The line that contains "The width and" marks the start. Please set it down, with every later line of the data, exactly and without pictures.

+++ RECORD SET

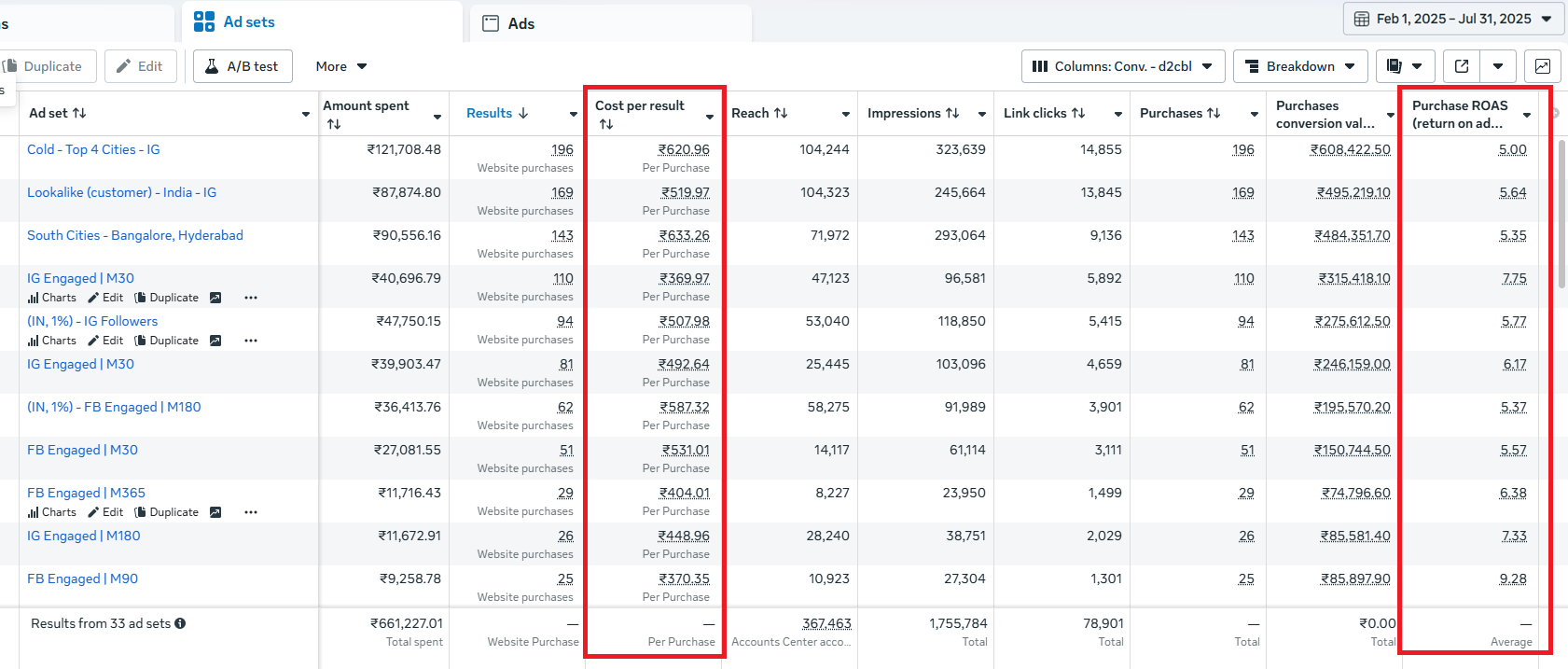Open the three-dot menu for FB Engaged | M365
Image resolution: width=1568 pixels, height=669 pixels.
point(250,512)
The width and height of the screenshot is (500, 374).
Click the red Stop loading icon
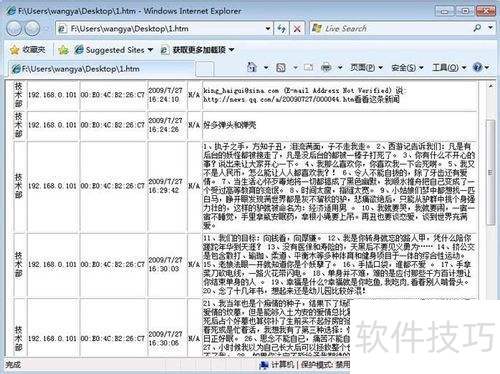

++++++

**EXERCISE RESULT**
The width and height of the screenshot is (500, 374).
Click the red Stop loading icon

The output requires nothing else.